Still, just as it's all too easy to compare it to The Truman Show or a snow globe or Under The Dome, it's temping to twist Tropical Islands into something it is not: a hermetic microcosm of the modern world's aesthetic of trash, an abject illustration of the absence of God in the universe, a sad comment on the supposedly fun things people do again and again and again.

But the water in the indoor lagoon is perfect, the overpriced cocktails are pleasantly syrupy and the labyrinthine sauna and bathing area – where nudity is strictly enforced and my friend and I are brusquely chided in German for wearing swimsuits in the Aztec-inspired steam room – is entirely, un-ironically refreshing.

After just a few minutes of roaming around idly inside Tropical Islands, acclimatizing to the soundtrack of click-clacking wet flip-flops, beeping microchipped wristbands, howling toddlers and giddy, amorous laughter of couples, I see a tropical bird. Maybe it's the same bird outlined on that shuttle bus seat: a toucan or parrot or cockatoo or whatever. It waddles out sluggishly into the middle of the indoor shopping strip and feathers its wings. It appears to be a peacock, rich in Technicolor plumage. And it's out of place as anything is here, smack on the site of a former Soviet airfield in the north of Germany.

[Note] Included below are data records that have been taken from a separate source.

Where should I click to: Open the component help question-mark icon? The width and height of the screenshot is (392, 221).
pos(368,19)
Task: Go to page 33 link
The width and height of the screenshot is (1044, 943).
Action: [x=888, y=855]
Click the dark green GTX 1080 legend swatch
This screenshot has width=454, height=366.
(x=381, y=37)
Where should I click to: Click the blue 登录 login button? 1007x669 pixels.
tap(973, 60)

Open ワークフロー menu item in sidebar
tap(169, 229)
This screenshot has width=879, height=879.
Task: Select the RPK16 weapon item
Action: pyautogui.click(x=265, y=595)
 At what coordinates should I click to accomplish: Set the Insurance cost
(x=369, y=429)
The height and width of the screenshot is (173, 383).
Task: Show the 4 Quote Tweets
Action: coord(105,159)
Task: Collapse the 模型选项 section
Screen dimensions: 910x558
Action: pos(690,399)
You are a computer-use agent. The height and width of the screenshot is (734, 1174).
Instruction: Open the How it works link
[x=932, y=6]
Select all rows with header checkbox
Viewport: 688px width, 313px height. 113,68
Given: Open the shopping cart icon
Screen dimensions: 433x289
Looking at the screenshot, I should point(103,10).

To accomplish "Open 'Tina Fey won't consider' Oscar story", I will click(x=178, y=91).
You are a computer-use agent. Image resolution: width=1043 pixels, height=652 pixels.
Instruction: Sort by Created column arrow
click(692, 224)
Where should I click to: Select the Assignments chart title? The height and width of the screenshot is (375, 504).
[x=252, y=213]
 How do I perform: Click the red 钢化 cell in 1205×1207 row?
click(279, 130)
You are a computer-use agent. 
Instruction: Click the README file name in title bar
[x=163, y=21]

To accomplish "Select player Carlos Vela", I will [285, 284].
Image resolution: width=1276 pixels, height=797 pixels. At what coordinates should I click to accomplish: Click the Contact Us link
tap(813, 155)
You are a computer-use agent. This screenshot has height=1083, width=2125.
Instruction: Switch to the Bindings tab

I watch as its neck dips down, almost gracefully, to peck at a discarded nacho chip left on the ground. Some beautiful, non-indigenous fauna feasting on a prefab German corn chip. No doubt about it: At Tropical Islands, we're way, way, way far away from "the real thing."

IF YOU GO

Tropical Islands Resort is located in Krausnick-Gross Wasserburg, about 60 kilometres southeast of Berlin. A free shuttle is available from Brand Tropical Islands station on the local commuter train.The cost is €28.50 ($42) to €44 , depending on admission package (the saunas and spas cost extra), and excluding food, drinks etc. Children under 5 enter free. Features include the 14,400-square-foot Tropical Pool, the 4,000-square-foot Bali Lagoon, Europe's largest sauna and spa complex, the world's largest indoor tropical rain forest, smokers tent and mini-putt.

Tropical Islands covered the entrance fee for the writer and his guest. It did not review or approve this article.